WHAT YOU SHOULD DO: Return each line of the entries below that contains the string "tick", treating uppercase and lowercase letters as distinct.

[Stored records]

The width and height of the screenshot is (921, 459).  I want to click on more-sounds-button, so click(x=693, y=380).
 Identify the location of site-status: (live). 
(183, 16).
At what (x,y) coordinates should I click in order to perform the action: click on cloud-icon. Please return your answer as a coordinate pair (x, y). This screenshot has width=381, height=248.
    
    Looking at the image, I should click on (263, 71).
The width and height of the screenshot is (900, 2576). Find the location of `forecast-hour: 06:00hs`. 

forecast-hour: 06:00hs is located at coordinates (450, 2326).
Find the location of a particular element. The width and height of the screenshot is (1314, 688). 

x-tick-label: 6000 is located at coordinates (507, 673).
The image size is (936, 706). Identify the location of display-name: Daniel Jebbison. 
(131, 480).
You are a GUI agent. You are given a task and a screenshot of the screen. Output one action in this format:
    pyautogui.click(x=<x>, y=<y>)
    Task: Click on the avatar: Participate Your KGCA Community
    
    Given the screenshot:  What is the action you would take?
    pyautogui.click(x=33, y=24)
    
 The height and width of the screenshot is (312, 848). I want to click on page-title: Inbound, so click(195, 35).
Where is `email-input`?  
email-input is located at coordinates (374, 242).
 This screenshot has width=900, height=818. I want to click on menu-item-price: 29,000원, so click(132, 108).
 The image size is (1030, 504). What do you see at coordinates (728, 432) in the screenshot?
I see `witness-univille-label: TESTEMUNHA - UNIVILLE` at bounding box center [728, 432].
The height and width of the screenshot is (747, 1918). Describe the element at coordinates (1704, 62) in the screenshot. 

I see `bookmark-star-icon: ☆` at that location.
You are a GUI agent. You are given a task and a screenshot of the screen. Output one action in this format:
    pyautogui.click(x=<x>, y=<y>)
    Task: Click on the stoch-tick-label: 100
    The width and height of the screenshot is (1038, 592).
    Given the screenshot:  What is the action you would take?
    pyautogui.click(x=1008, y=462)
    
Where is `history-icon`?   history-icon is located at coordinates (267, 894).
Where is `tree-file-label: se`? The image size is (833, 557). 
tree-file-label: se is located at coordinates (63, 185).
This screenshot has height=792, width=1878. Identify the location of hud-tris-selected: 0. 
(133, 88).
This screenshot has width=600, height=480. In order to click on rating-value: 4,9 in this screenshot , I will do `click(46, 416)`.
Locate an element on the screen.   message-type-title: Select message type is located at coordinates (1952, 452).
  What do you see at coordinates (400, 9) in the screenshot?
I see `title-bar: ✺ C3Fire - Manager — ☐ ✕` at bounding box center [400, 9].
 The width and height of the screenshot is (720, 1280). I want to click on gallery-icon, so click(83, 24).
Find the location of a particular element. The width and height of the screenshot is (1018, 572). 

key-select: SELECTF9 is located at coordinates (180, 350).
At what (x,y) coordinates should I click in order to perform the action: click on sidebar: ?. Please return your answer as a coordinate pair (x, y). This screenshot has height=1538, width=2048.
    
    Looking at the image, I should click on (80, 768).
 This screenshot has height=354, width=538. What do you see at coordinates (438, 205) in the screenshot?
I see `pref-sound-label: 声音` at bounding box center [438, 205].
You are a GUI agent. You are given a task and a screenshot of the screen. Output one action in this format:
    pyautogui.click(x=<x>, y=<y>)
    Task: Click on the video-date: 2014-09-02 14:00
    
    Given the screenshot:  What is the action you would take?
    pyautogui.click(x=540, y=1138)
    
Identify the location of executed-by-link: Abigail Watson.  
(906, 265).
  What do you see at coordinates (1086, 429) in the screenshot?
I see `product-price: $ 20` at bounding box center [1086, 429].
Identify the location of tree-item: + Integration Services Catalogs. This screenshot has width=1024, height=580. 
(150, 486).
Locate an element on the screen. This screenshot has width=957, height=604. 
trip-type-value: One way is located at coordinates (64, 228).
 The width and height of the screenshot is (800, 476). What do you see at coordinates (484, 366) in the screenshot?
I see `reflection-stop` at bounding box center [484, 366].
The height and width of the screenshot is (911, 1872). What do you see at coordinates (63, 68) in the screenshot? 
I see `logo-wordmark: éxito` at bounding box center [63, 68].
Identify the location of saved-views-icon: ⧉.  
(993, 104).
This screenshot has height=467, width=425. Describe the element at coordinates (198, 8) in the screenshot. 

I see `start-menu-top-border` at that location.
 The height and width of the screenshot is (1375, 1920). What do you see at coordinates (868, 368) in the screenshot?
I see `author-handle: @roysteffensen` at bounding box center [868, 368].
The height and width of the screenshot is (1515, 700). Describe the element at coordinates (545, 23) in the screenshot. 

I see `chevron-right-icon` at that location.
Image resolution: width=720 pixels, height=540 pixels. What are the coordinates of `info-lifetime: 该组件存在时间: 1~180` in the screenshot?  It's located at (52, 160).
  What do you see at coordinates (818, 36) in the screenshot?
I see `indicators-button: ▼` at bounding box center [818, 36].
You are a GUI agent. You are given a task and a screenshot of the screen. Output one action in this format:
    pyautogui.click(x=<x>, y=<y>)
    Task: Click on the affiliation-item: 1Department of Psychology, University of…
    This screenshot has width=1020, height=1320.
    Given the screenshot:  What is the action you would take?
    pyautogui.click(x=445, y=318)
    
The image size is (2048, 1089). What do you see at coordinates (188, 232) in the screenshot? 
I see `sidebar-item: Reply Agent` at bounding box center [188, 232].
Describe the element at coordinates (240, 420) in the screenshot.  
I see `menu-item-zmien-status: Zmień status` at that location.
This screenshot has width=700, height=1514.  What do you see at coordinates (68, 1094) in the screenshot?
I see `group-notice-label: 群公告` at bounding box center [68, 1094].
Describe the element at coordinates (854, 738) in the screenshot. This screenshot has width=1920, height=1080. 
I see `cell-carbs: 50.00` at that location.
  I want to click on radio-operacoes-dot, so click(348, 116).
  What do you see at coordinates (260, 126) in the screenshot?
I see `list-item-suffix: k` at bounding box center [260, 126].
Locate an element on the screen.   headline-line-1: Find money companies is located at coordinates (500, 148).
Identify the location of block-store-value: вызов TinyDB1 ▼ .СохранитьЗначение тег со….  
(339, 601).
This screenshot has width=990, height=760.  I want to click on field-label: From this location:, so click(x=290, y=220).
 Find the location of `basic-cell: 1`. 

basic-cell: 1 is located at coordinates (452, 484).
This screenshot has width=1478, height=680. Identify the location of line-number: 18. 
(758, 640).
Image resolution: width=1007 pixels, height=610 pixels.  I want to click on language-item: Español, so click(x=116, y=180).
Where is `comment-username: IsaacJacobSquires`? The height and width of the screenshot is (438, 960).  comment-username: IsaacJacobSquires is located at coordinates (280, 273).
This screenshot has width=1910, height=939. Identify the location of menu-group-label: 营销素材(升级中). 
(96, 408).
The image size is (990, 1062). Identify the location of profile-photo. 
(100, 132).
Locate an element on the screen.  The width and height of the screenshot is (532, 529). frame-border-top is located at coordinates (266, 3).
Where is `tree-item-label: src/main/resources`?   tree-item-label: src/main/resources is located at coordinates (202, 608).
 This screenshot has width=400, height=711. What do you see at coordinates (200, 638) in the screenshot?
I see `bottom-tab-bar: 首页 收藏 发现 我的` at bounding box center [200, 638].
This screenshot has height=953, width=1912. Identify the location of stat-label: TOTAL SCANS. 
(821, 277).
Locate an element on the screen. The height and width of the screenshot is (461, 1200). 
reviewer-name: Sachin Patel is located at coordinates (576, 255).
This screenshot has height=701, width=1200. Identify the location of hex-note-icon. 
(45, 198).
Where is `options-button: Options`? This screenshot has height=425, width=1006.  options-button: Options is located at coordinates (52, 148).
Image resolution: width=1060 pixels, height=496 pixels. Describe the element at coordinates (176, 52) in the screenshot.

SOLUTION TO THIS PROBLEM:
x-tick-label: 6000 is located at coordinates (507, 673).
    Task: Click on the stoch-tick-label: 100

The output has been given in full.